*Exercise set*.
1. From the court opinion on the milk marketing order below, reproduce word for word the part that opens with the words containing "This is an appeal" and closes with "issue the order.".
2. In the court opinion on the milk marketing order below, why does the court say it needs to look only at the parts of order 36 that concern independent producers?

─── Document section

Before Seitz, Chief Judge, and Gibbons and Sloviter, Circuit Judges.
This is an appeal by the Secretary of Agriculture (the Secretary), the Milk Marketing Administrator of Federal Order Number 36, and Milk Marketing, Inc., from a final order of the district court enjoining the Secretary from enforcing a marketing order issued under the Agricultural Marketing Agreement Act of 1937, 7 U.S.C. §§ 601 Et seq. (1976). The marketing order deals with the method by which producers of milk are to be paid for their products. The plaintiff-appellees are twenty-seven producers of milk who brought this action to challenge the Secretary's authority under the Act to issue the order.
Before turning to the proceedings in the district court, some understanding of the dairy industry and the federal government's response to its unique problems is necessary. Like many other persons engaged in agriculture, milk producers generally do not sell their products directly in the market. Instead, they rely on middlemen ("handlers") to purchase and distribute their dairy goods. Also like other farmers, milk producers often find themselves subject to wide fluctuation in the prices of their products as well as frequently depressed market conditions. The situation can be exacerbated by natural variations in the supply of milk.
Congress addressed the plight of the milk producer in portions of the Agricultural Marketing Agreement Act of 1937, 7 U.S.C. §§ 601 Et seq. (1976) (the Act). In essence, the Act seeks to ensure that all producers selling to handlers receive a uniform price. See, e. g., id. § 608c(5)(A)-(B). To achieve this goal, the Secretary computes a monthly price for each region covered by a milk marketing order. The eastern Ohio-western Pennsylvania region is one such area. See 7 C.F.R. part 1036 (1979).
In the mid-1970's, the Secretary became concerned over late payments by handlers to producers in the eastern Ohio-western Pennsylvania region. He decided that the government needed a constant and reliable source of information about the timeliness of handlers' payments to producers. Accordingly, for this and other reasons he filed notice of a hearing and proposed rulemaking pursuant to 7 U.S.C. § 608c(3)-(4) (1976). 42 Fed.Reg. 48,886 (1977). After the hearing and the vote of producers required by 7 U.S.C. § 608c(9)(B) (1976), the Secretary issued milk marketing order number 36. See 43 Fed.Reg. 33,652 (1978), Codified in scattered sections of 7 C.F.R. part 1036 (1979). Because plaintiffs in this case all are independent producers (I. e. not members of an agricultural cooperative), we need only focus on the portions of order 36 relating to independents.
The order provides that in two situations a handler pays the money he owes a producer over to the market administrator, who then pays the independent. First, the handler can elect to pay the independent through the administrator. See 7 C.F.R. §§ 1036.71(a)(1), 1036.73(d) (1979). Second, if the handler is late in paying, he must pay through the administrator for three consecutive months. See id. § 1036.73(d). If neither of these two events occurs, then the independent receives payment directly from the handler just as he did before order 36 went into effect.

──────
─── Dataset content

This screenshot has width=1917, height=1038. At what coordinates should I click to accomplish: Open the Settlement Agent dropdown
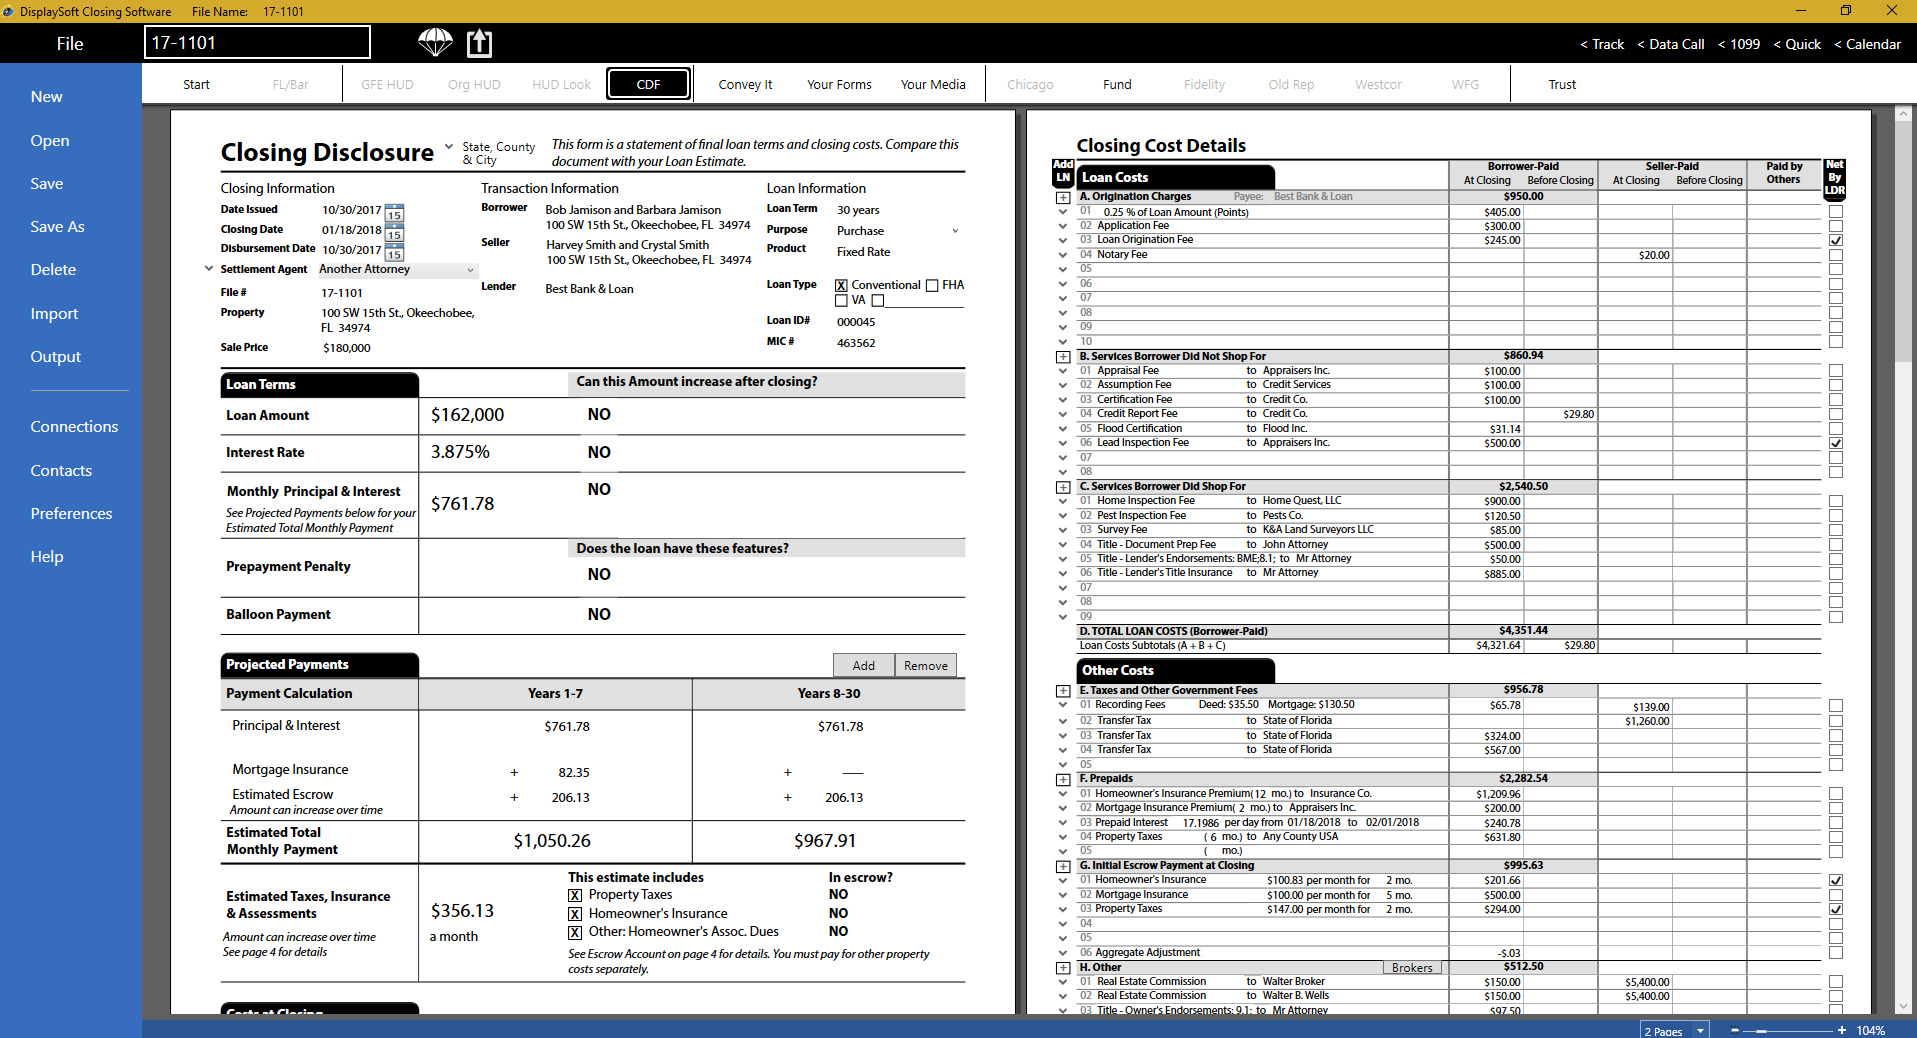(470, 270)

──────

*Solutions to the problems*.
1.
This is an appeal by the Secretary of Agriculture (the Secretary), the Milk Marketing Administrator of Federal Order Number 36, and Milk Marketing, Inc., from a final order of the district court enjoining the Secretary from enforcing a marketing order issued under the Agricultural Marketing Agreement Act of 1937, 7 U.S.C. §§ 601 Et seq. (1976). The marketing order deals with the method by which producers of milk are to be paid for their products. The plaintiff-appellees are twenty-seven producers of milk who brought this action to challenge the Secretary's authority under the Act to issue the order.

2. All of the plaintiffs are independent producers, meaning they are not members of an agricultural cooperative. For that reason, the court needs to examine only the portions of order 36 that relate to independents.